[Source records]
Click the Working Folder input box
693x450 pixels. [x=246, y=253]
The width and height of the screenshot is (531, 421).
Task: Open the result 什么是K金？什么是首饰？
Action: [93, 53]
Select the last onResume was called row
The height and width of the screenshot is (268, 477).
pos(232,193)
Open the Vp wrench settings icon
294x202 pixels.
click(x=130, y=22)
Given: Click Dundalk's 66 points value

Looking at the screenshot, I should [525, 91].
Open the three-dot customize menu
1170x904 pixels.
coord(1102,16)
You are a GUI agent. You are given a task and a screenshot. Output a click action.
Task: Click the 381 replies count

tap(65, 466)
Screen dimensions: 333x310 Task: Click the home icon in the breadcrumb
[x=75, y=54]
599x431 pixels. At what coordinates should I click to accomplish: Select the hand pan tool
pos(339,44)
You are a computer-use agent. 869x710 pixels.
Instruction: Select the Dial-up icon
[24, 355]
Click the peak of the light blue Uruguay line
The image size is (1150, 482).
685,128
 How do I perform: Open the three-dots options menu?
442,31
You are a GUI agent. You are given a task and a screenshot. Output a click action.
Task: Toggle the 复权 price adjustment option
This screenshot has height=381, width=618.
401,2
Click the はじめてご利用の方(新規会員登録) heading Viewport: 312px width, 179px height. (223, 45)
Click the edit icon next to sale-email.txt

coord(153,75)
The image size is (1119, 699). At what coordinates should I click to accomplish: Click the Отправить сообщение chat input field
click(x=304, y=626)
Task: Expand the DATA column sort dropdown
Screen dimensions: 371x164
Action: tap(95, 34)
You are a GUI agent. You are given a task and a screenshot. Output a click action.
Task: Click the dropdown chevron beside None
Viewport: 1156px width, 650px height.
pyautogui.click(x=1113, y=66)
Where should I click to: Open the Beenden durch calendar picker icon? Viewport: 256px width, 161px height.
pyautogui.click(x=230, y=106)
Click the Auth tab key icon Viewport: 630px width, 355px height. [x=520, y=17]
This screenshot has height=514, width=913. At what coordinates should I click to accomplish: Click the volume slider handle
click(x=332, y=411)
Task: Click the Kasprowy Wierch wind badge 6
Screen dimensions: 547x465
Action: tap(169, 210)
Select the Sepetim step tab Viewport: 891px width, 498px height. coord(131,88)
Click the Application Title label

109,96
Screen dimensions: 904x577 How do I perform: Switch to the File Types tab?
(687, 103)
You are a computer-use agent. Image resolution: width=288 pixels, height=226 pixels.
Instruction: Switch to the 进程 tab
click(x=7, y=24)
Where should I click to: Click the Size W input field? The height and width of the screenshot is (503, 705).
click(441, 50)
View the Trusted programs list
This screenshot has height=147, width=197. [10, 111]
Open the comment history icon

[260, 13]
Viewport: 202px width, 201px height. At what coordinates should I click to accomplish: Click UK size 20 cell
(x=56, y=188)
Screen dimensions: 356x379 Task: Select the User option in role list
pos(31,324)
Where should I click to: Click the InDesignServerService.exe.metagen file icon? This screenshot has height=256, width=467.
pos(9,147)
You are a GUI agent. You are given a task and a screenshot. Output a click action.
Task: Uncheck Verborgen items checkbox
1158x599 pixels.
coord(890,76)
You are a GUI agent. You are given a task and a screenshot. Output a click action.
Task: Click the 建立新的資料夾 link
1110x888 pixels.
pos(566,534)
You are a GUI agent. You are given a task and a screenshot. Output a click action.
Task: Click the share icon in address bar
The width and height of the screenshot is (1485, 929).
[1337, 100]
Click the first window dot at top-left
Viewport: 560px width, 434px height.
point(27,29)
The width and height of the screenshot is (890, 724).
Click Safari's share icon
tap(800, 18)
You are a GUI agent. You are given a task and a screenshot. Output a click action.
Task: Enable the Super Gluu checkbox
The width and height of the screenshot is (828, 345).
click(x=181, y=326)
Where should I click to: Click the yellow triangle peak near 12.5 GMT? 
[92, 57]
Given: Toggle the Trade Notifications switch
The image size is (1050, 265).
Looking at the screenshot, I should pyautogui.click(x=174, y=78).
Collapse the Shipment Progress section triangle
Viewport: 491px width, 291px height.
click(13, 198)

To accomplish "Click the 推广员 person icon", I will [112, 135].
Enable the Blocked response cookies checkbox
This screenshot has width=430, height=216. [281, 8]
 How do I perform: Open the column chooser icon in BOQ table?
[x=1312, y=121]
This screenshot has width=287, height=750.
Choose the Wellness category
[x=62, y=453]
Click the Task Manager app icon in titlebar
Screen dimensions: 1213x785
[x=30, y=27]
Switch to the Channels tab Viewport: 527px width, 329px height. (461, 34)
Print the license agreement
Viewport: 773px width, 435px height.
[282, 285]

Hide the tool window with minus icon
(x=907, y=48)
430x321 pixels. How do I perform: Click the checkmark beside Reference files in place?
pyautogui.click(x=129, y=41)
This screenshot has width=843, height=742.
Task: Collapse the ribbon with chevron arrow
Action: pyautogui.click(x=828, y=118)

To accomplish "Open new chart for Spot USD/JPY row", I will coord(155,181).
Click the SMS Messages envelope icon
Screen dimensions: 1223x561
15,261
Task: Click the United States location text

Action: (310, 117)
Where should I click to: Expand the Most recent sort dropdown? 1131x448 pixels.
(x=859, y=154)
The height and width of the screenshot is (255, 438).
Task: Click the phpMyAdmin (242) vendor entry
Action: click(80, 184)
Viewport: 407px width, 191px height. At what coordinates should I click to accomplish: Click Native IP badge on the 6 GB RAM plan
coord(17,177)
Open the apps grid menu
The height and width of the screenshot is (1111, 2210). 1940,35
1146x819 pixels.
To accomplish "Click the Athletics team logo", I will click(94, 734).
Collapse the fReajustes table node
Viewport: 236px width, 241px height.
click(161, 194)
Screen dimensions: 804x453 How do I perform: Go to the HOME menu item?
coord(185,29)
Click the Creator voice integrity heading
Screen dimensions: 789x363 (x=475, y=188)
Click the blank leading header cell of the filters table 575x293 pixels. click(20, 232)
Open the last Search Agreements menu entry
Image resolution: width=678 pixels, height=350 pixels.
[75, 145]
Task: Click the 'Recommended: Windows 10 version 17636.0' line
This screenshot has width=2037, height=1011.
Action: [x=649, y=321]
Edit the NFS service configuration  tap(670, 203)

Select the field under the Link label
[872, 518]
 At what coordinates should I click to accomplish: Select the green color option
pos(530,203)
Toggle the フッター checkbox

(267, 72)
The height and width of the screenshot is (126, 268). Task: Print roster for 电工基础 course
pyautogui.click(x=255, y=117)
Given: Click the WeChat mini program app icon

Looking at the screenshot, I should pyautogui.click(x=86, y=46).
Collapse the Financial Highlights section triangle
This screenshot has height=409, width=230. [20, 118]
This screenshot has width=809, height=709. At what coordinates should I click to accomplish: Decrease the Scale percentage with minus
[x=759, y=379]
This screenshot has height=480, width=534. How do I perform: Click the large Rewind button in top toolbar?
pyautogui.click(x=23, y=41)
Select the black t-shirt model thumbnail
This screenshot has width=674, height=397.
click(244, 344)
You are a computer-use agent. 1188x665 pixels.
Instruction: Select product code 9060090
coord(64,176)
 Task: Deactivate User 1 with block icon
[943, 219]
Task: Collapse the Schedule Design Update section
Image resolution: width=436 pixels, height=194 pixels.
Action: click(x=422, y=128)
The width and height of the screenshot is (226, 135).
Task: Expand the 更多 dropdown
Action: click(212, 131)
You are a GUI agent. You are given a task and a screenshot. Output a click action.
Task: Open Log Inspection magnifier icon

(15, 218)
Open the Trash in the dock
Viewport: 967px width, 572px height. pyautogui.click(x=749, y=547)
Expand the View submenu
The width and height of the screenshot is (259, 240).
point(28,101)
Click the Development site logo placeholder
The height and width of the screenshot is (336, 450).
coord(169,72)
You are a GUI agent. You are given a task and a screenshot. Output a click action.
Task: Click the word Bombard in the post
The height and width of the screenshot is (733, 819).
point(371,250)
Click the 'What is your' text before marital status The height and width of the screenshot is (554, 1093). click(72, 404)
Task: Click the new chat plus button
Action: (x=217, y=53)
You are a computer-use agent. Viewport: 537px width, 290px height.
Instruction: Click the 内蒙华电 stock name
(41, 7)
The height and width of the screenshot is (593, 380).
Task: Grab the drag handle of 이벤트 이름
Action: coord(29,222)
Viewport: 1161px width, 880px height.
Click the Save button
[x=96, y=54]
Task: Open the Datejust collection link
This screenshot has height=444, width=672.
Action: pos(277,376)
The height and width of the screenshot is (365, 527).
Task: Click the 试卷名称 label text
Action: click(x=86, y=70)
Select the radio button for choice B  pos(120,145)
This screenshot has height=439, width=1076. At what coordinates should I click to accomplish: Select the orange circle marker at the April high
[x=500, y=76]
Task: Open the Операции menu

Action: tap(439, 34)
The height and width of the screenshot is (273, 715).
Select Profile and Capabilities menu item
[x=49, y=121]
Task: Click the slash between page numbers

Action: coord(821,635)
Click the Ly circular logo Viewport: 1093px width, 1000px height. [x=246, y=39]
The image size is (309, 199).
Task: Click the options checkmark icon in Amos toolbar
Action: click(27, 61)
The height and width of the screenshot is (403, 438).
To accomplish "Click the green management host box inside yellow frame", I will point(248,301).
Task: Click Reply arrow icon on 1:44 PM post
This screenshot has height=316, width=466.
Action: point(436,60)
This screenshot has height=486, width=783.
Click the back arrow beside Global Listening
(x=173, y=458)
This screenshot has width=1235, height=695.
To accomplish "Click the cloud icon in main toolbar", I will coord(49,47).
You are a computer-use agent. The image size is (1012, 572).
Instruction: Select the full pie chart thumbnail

• [TASK OBJECTIVE] From the line containing "You are a computer-use agent. The" through the last line of the entries above, print each line exactly as it stands.

• [TASK ANSWER]
You are a computer-use agent. The image size is (1012, 572).
Instruction: Select the full pie chart thumbnail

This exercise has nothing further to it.